ChatGPT Performs Comparably to Human Therapists in Study

Artificial Intelligence in Psychotherapy: ChatGPT Passes Turing Test in Study

A recent study is causing a stir: Participants could hardly distinguish between therapeutic responses from ChatGPT and human therapists. The AI even performed better than human experts in some areas.

The Turing Test in a Therapeutic Context

The Turing Test, developed by computer scientist Alan Turing, is used to determine whether a machine can imitate human behavior so well that a person can no longer distinguish whether they are interacting with a machine or another human. In this study, this concept was applied to psychotherapy. 830 participants were asked to differentiate between the responses of ChatGPT and those of human therapists.

The research, published in PLOS Mental Health, shows that the participants performed only slightly better than pure chance. They correctly identified the responses of human therapists in 56.1 percent of cases and those of ChatGPT in 51.2 percent. The researchers examined 18 case studies from couples therapy and compared the responses of 13 experienced therapists with those of ChatGPT.

Surprising Results: ChatGPT Convinces in Empathy and Cultural Competence

The study found that ChatGPT performed better than the human experts in some aspects of therapeutic quality. The AI scored higher in the areas of therapeutic alliance, empathy, and cultural competence. Several factors contributed to this strong performance.
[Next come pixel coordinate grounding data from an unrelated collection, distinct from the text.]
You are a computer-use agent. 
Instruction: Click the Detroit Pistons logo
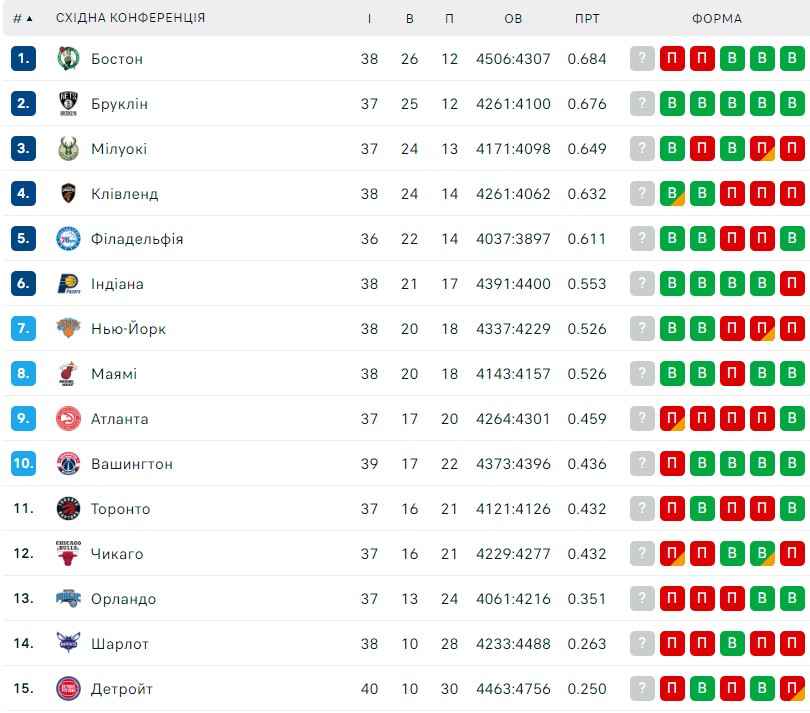[68, 688]
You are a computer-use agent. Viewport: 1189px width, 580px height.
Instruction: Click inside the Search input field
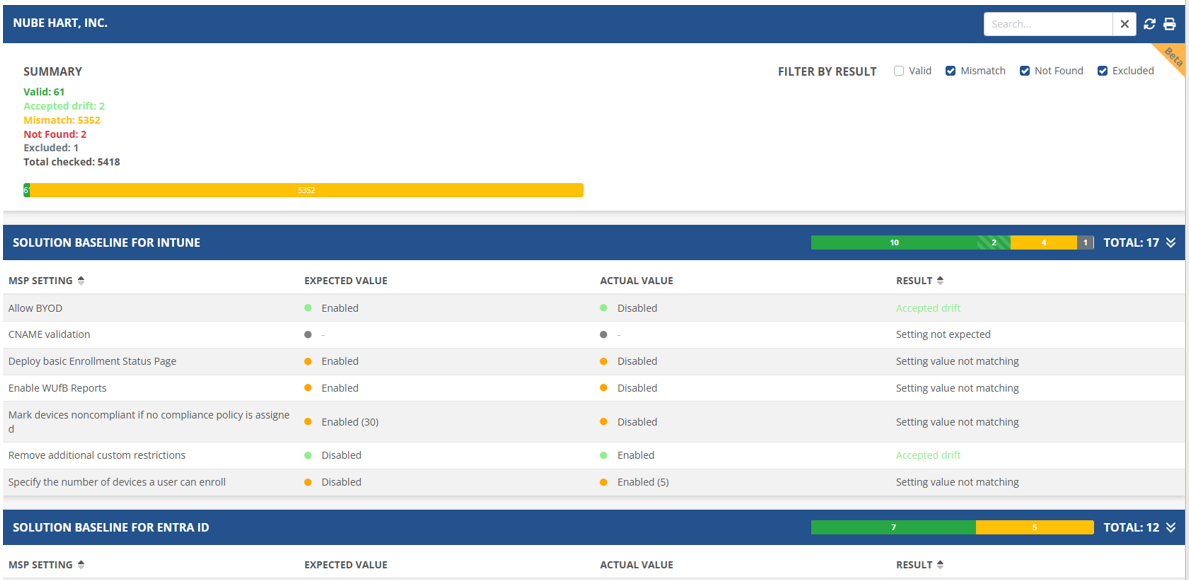click(1047, 24)
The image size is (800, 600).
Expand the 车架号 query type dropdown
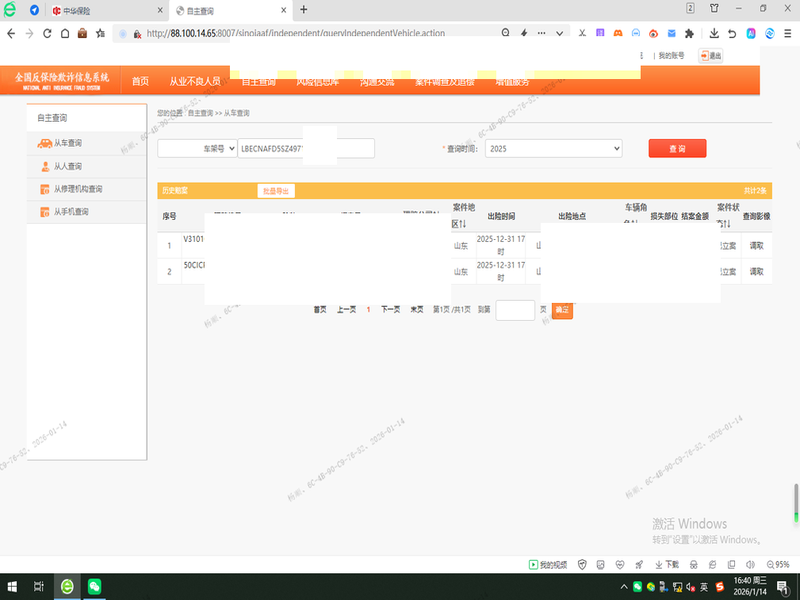tap(197, 148)
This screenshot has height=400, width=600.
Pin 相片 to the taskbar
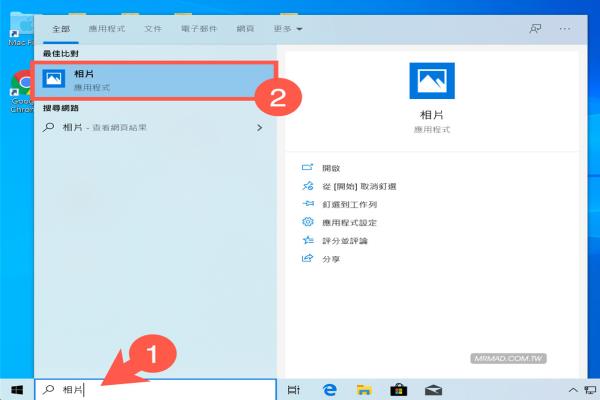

ChatGPT consistently generated longer responses with a more positive tone and used more nouns and adjectives. These characteristics made the responses appear more detailed and empathetic.

Bias Against AI Influences Perception

The research also uncovered an important bias: When participants believed they were reading AI-generated responses, they rated them lower – regardless of whether they were actually written by humans or ChatGPT. This bias worked both ways: AI-generated responses received the highest ratings when participants mistakenly attributed them to human therapists.
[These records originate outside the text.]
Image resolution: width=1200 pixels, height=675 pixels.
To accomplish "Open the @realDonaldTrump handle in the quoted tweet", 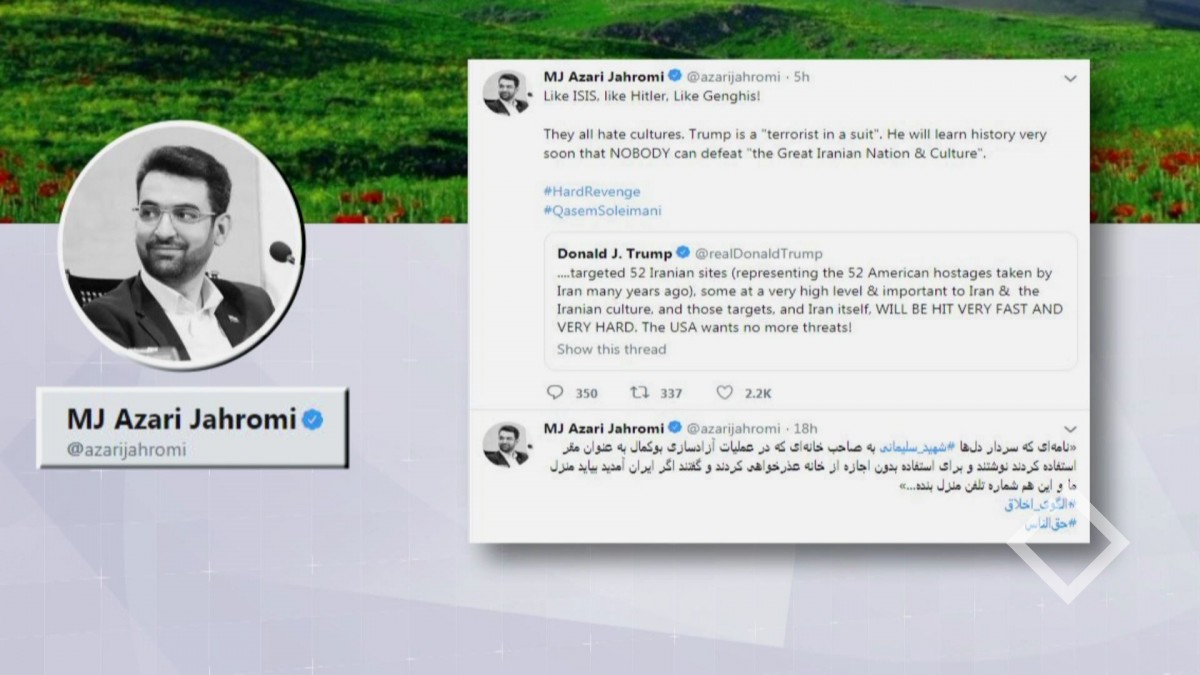I will click(x=759, y=253).
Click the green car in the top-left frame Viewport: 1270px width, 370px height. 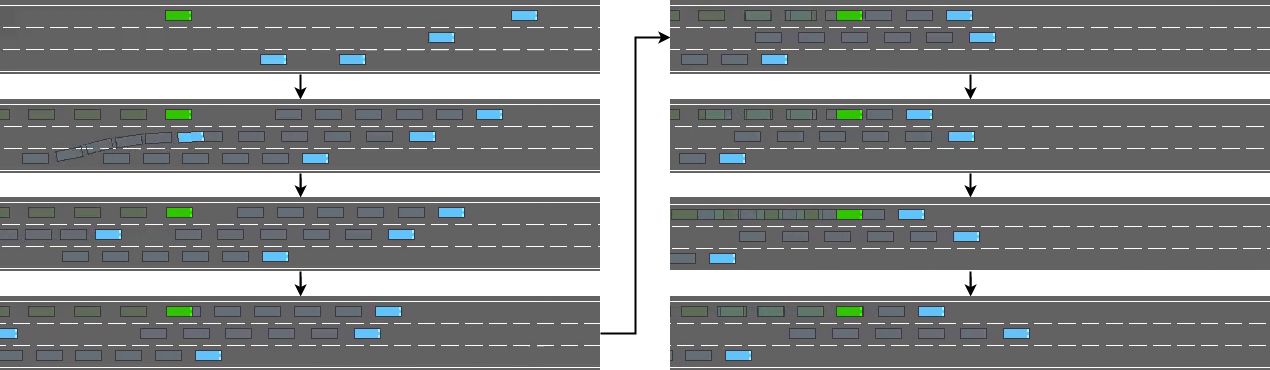[x=178, y=16]
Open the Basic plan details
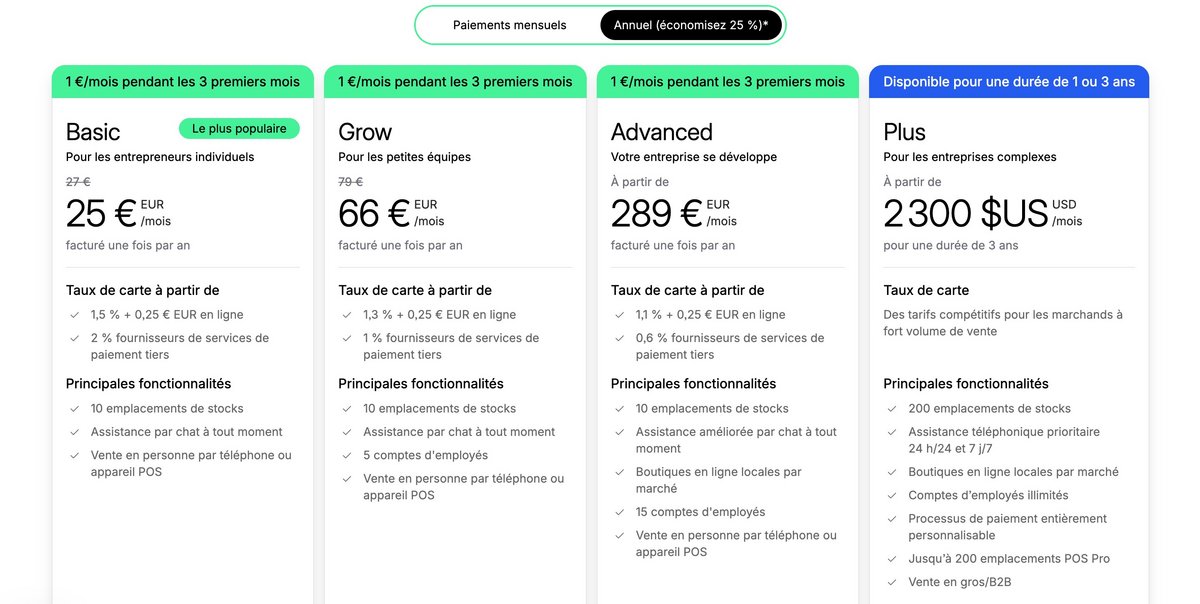Viewport: 1200px width, 604px height. (x=91, y=131)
Methodological Limitations and Outlook

The researchers acknowledge that their work has methodological limitations. The study was based on short, hypothetical therapy scenarios and not on real therapy sessions. It is also questionable whether the results from couples therapy are equally transferable to individual counseling.
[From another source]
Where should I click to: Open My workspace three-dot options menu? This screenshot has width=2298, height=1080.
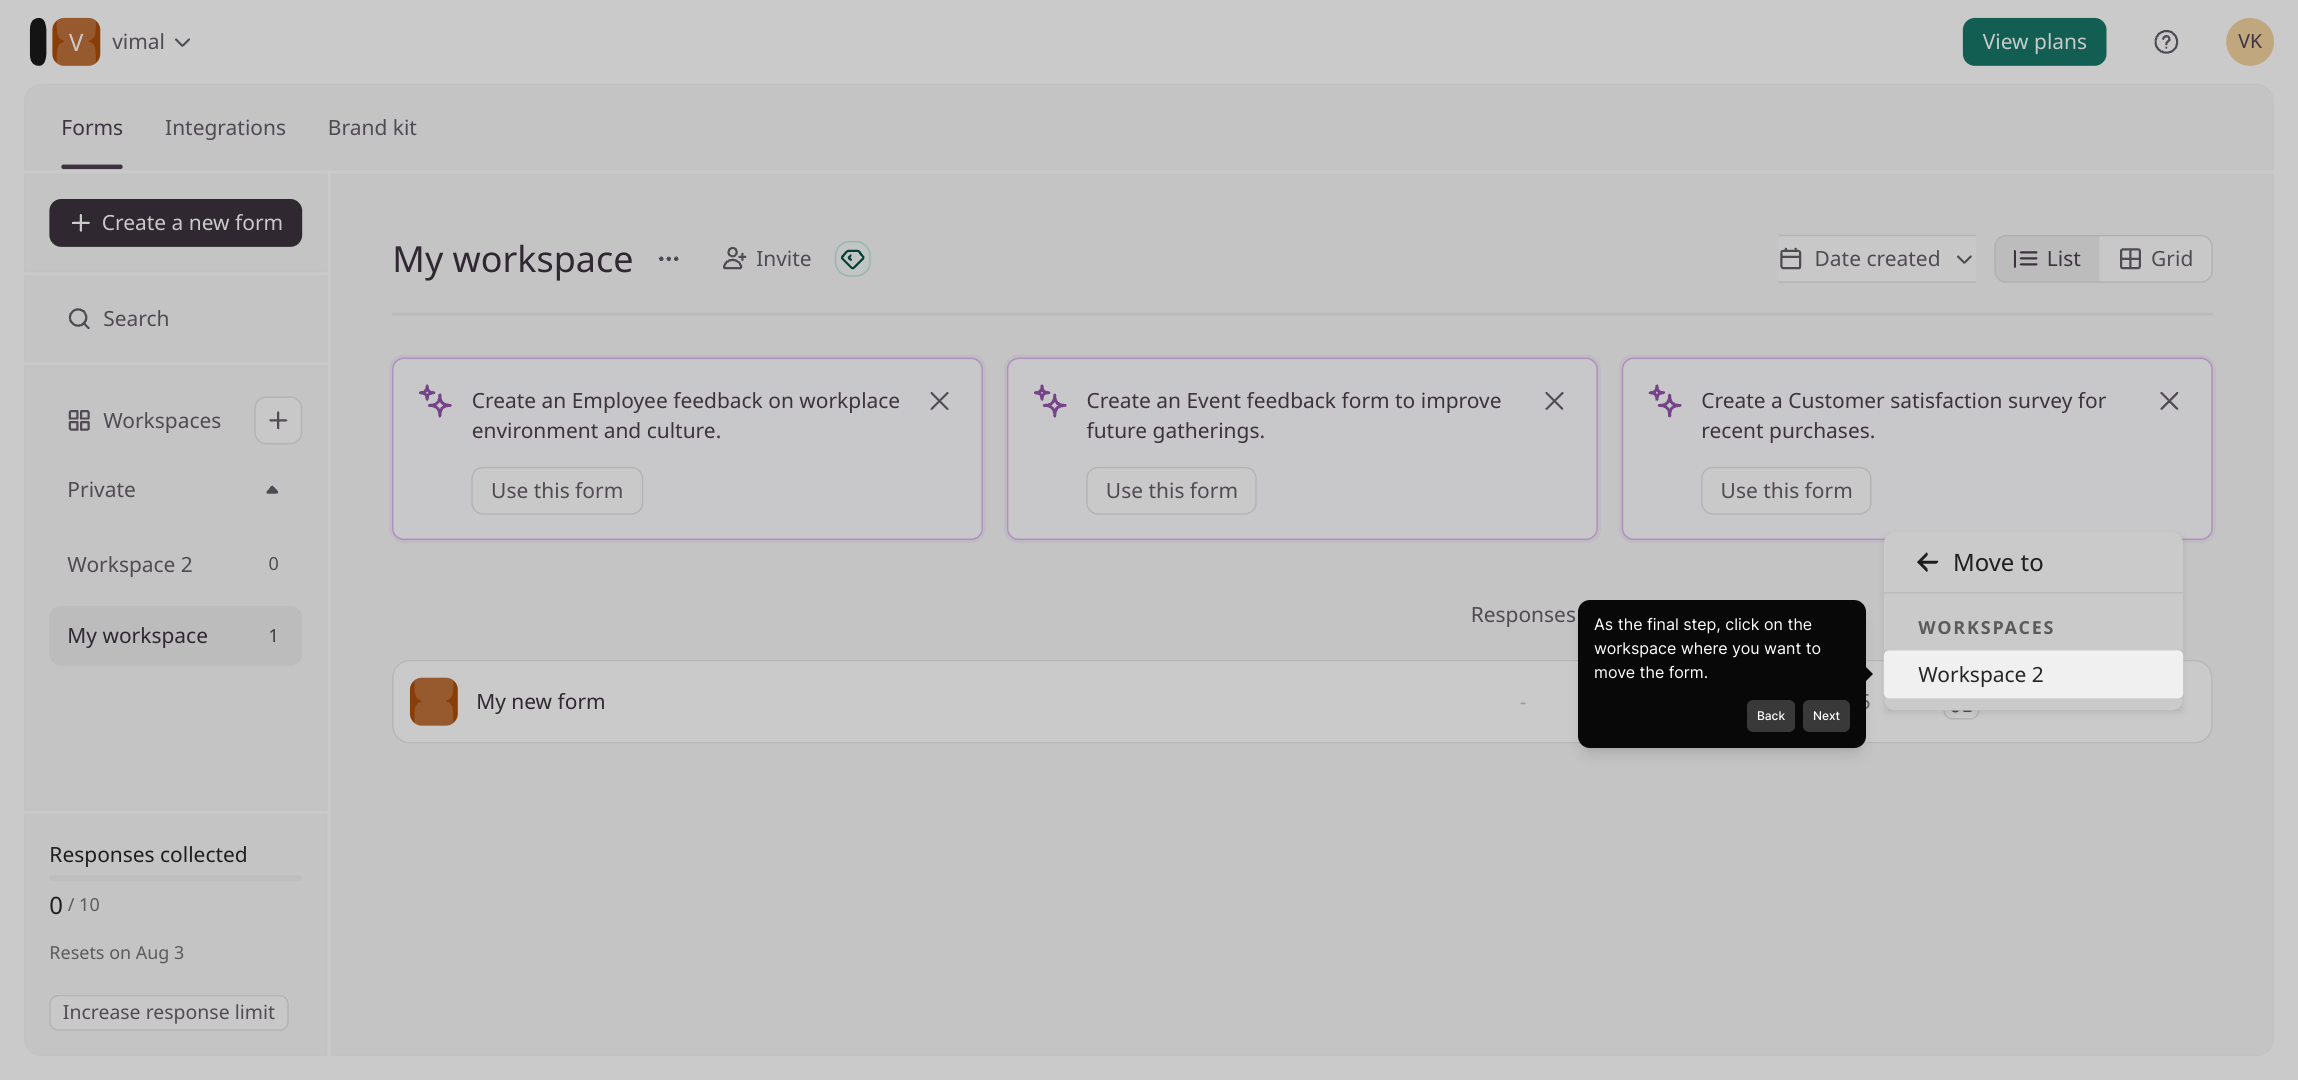668,259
Nevertheless, the researchers emphasize that mental health professionals need to understand these systems, as there is increasing evidence for the potential of AI in therapeutic settings and its likely future role in mental health care. They stress that responsible clinicians must carefully train and monitor AI models to ensure high standards of care.

AI in a Therapeutic Context: Further Research Findings

This study is not the first to demonstrate the capabilities of AI in advisory roles. Research from the University of Melbourne and the University of Western Australia has shown that ChatGPT provided more balanced, comprehensive, and empathetic advice on social dilemmas compared to human advisors, with preference rates between 70 and 85 percent.

A study from April 2023 found that people perceived AI responses to medical diagnoses as more empathetic and higher quality than those from doctors. ChatGPT has also demonstrated exceptional emotional intelligence, scoring 98 out of 100 on the standardized Levels of Emotional Awareness Scale (LEAS) test – far exceeding typical human scores of 56 to 59.

Despite these results, researchers from Stanford University and the University of Texas urge caution in the application of ChatGPT in psychotherapy. They argue that large language models lack a true "Theory of Mind" and cannot experience genuine empathy. They call for an international research initiative to develop guidelines for the safe integration of AI into psychology.